Lately we have been having this email notification from our Elasticsearch cluster:

[ph-prodr-02] [msgstoreadt-202204][0] unexpected failure while failing shard [shard id [[msgstoreadt-202204][0]],
allocation id [9Cj26sLdRp2sRuc0YW1Hhw],
primary term [1],
message [failed to perform indices:data/write/bulk[s] on replica [msgstoreadt-202204][0],
node[E3qewJBuSXKCfqIfrra-UA],
[R], s[STARTED],
a[id=9Cj26sLdRpeaRuc0YW1Hhw]],
failure [RemoteTransportException[[ph-prodr-01][10.10.10.90:9300][indices:data/write/bulk[s][r]]];
nested: IllegalStateException[[msgstoreadt-202204][0] operation primary term [1] is too old

Please any idea as to why and possible measures to take to resolve this. Thanks for your help.

Wait, how is this different from Unexpected error while indexing monitoring document - #5 by AlbertAtRor?

Hi Simone, sorry looks like I posted the wrong error. I just updated that. Thanks for reviewing.

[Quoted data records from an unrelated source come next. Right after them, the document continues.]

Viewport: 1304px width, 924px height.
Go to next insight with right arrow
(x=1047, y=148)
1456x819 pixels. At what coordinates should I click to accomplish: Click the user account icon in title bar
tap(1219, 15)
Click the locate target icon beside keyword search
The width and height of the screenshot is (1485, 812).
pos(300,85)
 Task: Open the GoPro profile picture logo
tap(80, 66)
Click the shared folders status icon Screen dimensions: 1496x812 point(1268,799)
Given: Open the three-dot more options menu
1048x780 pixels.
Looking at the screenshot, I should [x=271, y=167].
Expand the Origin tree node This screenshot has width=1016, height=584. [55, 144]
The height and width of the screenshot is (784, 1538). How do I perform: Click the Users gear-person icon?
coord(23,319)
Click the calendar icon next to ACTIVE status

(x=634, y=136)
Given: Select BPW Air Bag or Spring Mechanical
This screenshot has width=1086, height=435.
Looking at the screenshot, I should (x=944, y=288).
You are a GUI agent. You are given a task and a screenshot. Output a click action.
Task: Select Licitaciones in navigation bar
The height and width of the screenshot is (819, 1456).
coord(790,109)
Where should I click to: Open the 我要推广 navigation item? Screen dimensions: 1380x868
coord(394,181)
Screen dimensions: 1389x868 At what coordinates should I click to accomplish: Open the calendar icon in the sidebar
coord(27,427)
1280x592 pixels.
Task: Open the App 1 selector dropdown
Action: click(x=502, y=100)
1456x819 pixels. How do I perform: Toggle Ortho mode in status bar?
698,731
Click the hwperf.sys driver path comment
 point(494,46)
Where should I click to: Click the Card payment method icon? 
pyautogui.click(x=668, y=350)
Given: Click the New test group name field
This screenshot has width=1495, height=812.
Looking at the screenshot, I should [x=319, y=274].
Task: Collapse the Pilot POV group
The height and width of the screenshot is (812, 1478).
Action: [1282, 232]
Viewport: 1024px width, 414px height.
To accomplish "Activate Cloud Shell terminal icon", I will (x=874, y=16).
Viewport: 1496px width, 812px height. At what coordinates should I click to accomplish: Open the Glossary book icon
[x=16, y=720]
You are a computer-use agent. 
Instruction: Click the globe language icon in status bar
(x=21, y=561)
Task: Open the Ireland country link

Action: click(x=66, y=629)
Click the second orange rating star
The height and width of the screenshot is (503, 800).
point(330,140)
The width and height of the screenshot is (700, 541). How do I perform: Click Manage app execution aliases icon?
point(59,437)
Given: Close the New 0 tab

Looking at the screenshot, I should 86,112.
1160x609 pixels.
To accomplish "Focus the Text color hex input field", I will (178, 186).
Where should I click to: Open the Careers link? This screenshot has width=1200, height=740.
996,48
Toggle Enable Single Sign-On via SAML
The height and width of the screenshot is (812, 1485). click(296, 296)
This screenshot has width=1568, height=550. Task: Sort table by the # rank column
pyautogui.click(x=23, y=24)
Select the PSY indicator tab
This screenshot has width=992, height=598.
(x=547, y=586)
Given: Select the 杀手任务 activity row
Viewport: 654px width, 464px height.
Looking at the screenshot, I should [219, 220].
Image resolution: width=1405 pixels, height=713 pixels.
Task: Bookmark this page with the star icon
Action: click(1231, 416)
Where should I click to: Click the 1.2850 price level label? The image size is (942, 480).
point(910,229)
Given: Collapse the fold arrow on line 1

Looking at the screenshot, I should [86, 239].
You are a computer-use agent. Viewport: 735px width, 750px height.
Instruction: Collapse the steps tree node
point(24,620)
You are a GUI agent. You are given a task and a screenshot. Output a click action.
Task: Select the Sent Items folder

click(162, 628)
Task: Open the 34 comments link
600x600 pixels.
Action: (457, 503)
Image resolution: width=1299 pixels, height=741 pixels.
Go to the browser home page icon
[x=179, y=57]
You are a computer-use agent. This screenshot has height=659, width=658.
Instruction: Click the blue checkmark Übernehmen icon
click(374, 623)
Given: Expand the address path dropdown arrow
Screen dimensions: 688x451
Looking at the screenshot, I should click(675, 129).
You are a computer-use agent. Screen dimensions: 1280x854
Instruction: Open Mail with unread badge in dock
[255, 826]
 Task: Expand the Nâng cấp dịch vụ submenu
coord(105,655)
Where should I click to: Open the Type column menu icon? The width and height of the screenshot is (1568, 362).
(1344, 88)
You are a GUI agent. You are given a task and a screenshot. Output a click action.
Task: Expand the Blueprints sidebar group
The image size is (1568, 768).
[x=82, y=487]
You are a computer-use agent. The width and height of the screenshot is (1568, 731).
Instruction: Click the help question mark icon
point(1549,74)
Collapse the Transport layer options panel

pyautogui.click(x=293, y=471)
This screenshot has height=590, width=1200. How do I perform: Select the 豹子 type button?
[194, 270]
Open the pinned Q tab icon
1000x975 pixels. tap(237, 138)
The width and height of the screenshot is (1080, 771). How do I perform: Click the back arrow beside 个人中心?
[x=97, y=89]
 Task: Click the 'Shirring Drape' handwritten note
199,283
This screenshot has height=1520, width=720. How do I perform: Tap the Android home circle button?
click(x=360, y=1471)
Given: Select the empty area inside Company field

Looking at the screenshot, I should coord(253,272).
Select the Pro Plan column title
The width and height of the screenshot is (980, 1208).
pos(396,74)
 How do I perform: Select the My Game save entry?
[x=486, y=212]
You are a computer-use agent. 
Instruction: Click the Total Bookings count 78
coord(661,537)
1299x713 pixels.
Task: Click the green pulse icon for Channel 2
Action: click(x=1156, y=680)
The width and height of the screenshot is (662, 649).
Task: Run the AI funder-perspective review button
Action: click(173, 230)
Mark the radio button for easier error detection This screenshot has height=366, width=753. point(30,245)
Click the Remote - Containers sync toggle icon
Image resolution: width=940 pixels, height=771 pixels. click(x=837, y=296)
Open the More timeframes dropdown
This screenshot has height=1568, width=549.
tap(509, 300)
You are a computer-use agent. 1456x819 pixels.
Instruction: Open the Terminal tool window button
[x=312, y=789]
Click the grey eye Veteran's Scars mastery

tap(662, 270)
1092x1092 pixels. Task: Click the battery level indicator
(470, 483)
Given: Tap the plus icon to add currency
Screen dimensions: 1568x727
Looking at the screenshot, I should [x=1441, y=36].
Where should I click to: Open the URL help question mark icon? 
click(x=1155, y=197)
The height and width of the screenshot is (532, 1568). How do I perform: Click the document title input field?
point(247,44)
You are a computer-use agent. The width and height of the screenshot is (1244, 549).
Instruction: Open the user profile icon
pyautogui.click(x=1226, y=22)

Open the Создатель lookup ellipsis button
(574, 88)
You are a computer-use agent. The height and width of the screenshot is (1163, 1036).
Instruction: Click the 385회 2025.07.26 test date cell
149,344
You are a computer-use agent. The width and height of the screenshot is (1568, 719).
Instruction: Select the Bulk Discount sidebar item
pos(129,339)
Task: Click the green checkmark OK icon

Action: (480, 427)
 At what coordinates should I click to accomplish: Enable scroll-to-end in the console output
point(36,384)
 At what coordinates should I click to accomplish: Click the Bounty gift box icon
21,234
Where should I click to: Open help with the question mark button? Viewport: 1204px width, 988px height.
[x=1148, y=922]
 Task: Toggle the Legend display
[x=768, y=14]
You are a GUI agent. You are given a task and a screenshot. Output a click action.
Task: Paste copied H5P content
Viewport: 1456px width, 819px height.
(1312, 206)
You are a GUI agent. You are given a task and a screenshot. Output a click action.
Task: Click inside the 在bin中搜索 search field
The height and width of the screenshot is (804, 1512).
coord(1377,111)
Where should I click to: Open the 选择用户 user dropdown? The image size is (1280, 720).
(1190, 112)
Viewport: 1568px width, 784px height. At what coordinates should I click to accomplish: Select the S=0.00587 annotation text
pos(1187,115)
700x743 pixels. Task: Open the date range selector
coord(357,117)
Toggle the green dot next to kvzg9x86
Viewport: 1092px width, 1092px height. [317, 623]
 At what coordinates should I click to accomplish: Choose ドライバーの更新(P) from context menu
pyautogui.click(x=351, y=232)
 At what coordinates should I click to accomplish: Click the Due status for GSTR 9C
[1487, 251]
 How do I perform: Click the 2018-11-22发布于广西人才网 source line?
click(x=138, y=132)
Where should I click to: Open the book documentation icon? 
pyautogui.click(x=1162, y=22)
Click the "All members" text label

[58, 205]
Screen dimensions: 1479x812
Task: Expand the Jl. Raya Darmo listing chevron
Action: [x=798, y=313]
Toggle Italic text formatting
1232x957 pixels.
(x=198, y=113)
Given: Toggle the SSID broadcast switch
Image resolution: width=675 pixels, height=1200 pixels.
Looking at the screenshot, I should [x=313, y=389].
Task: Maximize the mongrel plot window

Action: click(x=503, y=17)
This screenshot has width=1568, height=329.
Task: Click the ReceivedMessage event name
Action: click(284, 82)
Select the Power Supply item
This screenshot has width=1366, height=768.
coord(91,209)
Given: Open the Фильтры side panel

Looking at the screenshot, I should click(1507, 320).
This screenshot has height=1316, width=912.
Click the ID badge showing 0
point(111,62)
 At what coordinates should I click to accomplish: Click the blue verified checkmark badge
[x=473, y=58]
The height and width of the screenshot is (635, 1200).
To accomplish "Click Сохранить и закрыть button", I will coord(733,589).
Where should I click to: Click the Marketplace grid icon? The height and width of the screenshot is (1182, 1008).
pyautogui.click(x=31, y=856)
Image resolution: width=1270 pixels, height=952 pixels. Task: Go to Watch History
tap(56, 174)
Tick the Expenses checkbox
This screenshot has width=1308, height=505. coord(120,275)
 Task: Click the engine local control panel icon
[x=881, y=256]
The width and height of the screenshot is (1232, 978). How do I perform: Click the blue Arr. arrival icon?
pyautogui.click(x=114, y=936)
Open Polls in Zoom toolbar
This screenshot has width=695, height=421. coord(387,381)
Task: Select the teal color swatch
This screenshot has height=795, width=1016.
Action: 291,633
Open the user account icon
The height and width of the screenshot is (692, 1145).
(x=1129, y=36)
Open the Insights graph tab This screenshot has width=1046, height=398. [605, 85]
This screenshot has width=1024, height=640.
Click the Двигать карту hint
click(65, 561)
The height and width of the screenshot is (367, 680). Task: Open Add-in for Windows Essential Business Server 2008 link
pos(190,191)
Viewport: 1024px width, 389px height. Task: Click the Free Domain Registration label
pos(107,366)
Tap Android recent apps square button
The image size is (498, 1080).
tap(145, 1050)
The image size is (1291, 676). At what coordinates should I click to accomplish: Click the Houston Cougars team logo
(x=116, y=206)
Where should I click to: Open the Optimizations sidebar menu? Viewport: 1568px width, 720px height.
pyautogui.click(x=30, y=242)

I keep getting all these different email notifications periodically though, but the cluster stays up and running with all the indices just ok. not sure what is going on

Have you seen this?

I just found a similar log like the one on the link you just shared. Not sure. but our current installed version for elasticsearch is 7.11.2. about to upgrade to 7.17.0.
Here is the log: {“type”: “server”, “timestamp”: “2022-04-11T04:36:46,502-07:00”,
“level”: “WARN”,
“component”: “o.e.m.j.JvmGcMonitorService”,
“cluster.name”: “ASSide-Datastore”,
“node.name”: “dr-prodr-01”,
“message”: “[gc][1448110] overhead,
spent [511ms] collecting in the last [1s]”,
“cluster.uuid”: “Lt5E-i_eSRCyWahWdAV6RA”,
“node.id”: “OkALb75JT8K3CDQQq4zGLw” }

You should investigate on the garbage collection side: it’s possible that some node pauses very long times trying to free up memory. As a result it gets shunned by the cluster. Maybe your ES nodes memory is underprovisioned?